Years later, an obscure mathematician from the former Soviet Union, Friedman, applied the field equations without the cosmological constant and developed a model of an expanding or pulsating universe. Friedman's universe is uniform and isotropic in three-dimensional space, but it is not static. This model changes over time and can be categorized into three scenarios: the first scenario has a negative curvature of three-dimensional space; the second has zero curvature, meaning it is flat; and the third scenario has positive curvature. In the first two cases, the universe continuously expands; in the third case, the universe expands to a maximum size before starting to contract, then expands again, and contracts once more, resulting in a pulsating universe. Friedman's model was initially published in a lesser-known journal. Later, some mathematicians and physicists in Western Europe developed similar models. When Einstein learned of these expanding or pulsating universe models, he was thrilled and believed his own model was flawed and should be abandoned, asserting that Friedman's model was the correct one.

At the same time, Einstein declared that adding the cosmological constant to the field equations of general relativity was a mistake; the equations should remain as they originally were. However, the cosmological constant, like the genie released from the bottle in "One Thousand and One Nights," could not be retracted. Subsequent scholars ignored Einstein's opinion and continued to discuss the significance of the cosmological constant. Today, there are two forms of the field equations in general relativity: one without the cosmological constant and another with it, both of which are utilized and researched by experts.

As early as around 1910, astronomers discovered that most galaxies exhibited redshift phenomena, while a few showed blueshift. These phenomena can be explained by the Doppler effect. Light emitted from a source moving away from us appears to have a lower frequency and longer wavelength, resulting in redshift. Conversely, light from a source moving towards us shifts towards shorter wavelengths, causing blueshift. This phenomenon is similar to the Doppler effect with sound. Many people have experienced this: the sound of a train approaching is sharp and piercing, while the sound of a train moving away is noticeably duller.

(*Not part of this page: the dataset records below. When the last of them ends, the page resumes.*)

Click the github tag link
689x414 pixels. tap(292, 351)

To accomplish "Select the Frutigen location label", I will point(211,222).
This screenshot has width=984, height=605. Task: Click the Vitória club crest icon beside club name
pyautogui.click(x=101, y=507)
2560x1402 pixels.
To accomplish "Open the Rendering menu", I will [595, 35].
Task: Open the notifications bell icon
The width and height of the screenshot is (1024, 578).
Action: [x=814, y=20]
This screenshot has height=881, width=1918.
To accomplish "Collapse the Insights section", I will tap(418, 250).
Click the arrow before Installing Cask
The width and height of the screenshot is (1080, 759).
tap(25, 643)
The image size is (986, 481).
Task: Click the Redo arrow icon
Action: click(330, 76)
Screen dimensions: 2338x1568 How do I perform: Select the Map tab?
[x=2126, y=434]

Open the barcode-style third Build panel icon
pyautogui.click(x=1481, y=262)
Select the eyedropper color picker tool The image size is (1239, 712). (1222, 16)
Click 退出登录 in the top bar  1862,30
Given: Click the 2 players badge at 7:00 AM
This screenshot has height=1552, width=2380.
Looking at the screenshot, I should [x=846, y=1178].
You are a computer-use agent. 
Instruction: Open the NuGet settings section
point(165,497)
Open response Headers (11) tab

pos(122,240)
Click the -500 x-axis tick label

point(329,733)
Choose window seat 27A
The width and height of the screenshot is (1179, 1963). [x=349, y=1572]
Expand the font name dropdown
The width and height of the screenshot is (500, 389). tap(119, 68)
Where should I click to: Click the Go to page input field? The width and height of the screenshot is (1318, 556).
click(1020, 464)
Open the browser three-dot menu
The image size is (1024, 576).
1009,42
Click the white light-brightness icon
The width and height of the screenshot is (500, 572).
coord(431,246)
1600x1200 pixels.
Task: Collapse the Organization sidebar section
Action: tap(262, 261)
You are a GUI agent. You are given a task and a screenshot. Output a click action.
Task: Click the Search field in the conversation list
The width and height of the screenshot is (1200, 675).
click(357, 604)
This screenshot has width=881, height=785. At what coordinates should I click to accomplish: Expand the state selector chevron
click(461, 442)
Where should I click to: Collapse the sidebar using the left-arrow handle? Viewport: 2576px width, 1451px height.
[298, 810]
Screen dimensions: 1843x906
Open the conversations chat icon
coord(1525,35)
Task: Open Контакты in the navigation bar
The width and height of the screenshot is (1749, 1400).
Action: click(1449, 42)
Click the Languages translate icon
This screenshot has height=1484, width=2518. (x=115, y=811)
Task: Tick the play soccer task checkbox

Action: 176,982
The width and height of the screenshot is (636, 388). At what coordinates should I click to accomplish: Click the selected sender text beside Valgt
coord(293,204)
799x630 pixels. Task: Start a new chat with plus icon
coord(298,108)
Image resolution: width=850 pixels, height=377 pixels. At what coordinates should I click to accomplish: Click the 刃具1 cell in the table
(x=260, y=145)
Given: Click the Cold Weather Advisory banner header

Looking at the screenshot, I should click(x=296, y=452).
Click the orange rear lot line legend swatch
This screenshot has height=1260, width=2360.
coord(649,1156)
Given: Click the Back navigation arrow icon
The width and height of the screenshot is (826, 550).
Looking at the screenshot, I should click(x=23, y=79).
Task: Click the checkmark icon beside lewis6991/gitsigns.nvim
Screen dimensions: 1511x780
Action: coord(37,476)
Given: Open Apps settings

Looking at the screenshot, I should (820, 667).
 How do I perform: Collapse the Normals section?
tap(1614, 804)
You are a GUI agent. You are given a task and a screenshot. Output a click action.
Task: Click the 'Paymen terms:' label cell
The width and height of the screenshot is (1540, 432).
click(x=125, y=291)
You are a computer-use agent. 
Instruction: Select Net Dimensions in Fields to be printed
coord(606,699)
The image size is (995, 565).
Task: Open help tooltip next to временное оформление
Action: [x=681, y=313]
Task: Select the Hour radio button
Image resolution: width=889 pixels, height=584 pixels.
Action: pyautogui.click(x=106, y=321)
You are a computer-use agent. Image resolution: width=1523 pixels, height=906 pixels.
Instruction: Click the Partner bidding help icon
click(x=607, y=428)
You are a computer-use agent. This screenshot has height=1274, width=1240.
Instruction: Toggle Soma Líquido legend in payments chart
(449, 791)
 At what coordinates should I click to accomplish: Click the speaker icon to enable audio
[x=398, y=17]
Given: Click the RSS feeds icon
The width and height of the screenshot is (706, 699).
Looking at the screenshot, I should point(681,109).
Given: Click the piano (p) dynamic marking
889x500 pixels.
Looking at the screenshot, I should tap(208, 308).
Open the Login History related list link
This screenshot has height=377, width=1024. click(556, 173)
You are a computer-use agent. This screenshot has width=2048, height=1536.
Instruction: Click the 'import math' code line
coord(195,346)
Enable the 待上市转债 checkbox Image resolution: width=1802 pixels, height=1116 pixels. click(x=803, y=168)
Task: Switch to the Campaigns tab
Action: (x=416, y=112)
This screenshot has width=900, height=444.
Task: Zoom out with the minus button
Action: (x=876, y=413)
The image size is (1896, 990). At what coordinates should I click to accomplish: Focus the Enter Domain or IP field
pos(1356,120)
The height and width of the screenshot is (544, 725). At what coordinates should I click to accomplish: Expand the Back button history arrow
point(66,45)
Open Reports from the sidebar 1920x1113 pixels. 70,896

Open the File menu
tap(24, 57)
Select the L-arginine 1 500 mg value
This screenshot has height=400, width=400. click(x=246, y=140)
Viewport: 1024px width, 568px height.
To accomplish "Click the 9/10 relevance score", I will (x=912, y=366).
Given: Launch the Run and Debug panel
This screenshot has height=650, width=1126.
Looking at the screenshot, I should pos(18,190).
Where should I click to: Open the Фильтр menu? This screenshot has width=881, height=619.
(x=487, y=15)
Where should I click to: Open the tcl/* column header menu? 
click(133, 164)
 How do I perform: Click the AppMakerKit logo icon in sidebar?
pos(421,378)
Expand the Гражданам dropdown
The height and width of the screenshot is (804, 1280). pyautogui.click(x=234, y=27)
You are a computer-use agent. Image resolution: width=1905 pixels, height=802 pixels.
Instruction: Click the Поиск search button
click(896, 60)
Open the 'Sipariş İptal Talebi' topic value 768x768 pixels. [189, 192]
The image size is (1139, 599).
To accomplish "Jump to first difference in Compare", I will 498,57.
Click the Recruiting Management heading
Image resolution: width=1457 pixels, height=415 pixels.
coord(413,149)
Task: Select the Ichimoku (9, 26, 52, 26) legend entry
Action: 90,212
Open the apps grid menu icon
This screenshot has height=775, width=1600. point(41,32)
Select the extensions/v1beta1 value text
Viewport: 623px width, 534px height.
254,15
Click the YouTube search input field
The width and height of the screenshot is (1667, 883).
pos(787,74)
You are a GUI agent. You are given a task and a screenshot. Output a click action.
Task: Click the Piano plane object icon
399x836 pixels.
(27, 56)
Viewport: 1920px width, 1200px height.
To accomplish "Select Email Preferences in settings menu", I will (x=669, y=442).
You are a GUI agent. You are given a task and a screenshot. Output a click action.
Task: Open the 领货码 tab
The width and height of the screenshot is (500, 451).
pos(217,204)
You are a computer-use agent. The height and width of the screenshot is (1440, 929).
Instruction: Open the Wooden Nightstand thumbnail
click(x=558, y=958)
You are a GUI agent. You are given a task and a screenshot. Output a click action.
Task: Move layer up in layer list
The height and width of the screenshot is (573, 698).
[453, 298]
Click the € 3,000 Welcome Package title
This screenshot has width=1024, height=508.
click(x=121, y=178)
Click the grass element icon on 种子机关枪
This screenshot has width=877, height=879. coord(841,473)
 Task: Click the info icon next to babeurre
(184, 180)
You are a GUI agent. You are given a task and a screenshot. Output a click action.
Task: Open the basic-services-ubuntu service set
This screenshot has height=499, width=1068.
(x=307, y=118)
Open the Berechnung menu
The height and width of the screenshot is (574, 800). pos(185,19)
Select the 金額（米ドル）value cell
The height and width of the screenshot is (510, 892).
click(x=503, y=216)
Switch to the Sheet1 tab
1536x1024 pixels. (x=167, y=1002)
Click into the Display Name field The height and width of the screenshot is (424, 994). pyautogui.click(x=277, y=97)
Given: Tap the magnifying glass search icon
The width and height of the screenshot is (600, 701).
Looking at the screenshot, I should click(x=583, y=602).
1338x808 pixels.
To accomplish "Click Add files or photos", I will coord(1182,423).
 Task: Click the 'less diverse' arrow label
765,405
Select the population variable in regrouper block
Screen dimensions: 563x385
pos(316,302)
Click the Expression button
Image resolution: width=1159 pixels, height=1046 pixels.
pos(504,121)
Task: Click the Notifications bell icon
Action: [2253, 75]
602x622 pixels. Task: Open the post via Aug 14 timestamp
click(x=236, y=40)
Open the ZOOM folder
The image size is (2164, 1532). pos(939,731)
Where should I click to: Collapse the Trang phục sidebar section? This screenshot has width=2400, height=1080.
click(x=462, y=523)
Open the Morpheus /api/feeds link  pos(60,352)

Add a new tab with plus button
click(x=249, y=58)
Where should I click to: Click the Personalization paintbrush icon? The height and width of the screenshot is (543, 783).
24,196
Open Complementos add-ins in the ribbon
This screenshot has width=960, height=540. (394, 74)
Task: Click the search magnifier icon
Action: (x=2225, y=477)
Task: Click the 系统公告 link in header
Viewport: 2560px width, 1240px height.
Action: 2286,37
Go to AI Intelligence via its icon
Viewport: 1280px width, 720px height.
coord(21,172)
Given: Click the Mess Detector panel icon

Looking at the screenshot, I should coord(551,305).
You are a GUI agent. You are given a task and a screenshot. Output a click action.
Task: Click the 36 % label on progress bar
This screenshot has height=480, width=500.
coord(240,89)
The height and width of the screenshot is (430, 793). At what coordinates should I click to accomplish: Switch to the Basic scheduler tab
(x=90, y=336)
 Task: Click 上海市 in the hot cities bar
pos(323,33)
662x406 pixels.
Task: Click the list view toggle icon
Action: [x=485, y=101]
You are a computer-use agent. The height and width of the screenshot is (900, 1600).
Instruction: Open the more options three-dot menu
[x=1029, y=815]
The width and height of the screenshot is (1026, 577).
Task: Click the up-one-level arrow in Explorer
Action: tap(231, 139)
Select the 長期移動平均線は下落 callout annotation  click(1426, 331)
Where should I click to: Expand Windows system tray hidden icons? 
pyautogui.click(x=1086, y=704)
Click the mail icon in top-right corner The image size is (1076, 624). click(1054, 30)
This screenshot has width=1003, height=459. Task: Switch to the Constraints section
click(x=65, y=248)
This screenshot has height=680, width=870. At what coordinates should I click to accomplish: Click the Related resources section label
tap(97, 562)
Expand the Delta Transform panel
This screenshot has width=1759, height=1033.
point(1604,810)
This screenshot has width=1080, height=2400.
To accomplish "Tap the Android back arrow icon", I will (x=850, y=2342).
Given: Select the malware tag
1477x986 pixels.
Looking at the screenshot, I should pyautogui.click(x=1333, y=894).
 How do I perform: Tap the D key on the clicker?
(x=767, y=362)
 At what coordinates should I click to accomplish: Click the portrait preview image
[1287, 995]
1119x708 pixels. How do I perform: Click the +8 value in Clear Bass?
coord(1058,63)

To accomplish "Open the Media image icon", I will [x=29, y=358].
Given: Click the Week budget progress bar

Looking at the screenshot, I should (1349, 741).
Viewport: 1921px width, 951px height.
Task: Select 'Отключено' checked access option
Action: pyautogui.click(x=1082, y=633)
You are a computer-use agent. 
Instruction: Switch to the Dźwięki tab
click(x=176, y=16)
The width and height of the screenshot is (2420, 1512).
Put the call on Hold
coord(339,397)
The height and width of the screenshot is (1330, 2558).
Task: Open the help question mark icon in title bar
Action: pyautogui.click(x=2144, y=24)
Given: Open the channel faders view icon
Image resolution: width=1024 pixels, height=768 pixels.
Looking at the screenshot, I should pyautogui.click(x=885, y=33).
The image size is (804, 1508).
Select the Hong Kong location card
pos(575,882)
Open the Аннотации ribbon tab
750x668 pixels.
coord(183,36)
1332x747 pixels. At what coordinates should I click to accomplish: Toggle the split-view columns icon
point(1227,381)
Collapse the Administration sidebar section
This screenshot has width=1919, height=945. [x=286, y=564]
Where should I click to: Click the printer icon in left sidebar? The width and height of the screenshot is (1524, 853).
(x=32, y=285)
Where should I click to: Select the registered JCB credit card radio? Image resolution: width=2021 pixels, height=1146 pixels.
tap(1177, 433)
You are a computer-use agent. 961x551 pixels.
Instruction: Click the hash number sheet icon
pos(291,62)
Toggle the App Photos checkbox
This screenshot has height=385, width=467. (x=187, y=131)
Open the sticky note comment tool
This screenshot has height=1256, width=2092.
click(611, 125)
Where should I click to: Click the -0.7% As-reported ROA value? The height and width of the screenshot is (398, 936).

If we consider the redshift and blueshift of galaxies as a Doppler effect, it suggests that most galaxies are moving away from us, with only a few approaching. Further research revealed that those few blueshifted galaxies were all within our own local group of galaxies (the group containing our Milky Way). In the local group, most galaxies exhibit redshift, while a minority show blueshift, whereas galaxies in other groups are entirely redshifted.

In 1929, American astronomer Hubble summarized some observational data and proposed an empirical law stating that the amount of redshift in extragalactic galaxies (i.e., galaxies beyond our Milky Way) is directly proportional to their distance from the center of our galaxy. Since the amount of redshift due to the Doppler effect is proportional to the speed of the light source, this law can also be expressed as: the recession velocity of extragalactic galaxies is proportional to their distance from us: V = HD, where V is the recession velocity and D is the distance to the center of our galaxy. This law is known as Hubble's Law, with the proportionality constant H referred to as the Hubble constant. According to Hubble's Law, all extragalactic galaxies are moving away from us, and the farther they are, the faster they recede.

Hubble's Law aligns perfectly with the theory of cosmic expansion. The few galaxies that show blueshift can be explained by the fact that galaxies within the local group orbit around their common center of mass, so there will always be a few galaxies approaching our Milky Way at any given time. This blueshift phenomenon is unrelated to the overall expansion of the universe.

Hubble's Law greatly supported Friedman's model of the universe. However, if we examine the data plots Hubble used to derive his law, we might be surprised. The points he plotted in the graph relating distance to redshift are not clustered closely around a straight line but are rather scattered. How could Hubble confidently assert that these points should be represented as a straight line? One possible answer is that Hubble grasped the essence of the pattern while disregarding the details. Another possibility is that Hubble was already aware of the contemporary theory of cosmic expansion, leading him to boldly assume that his observations were consistent with that theory. Subsequent observational data became increasingly precise, and the points in the data plots clustered more closely around a straight line, ultimately confirming Hubble's Law through extensive experimental observations.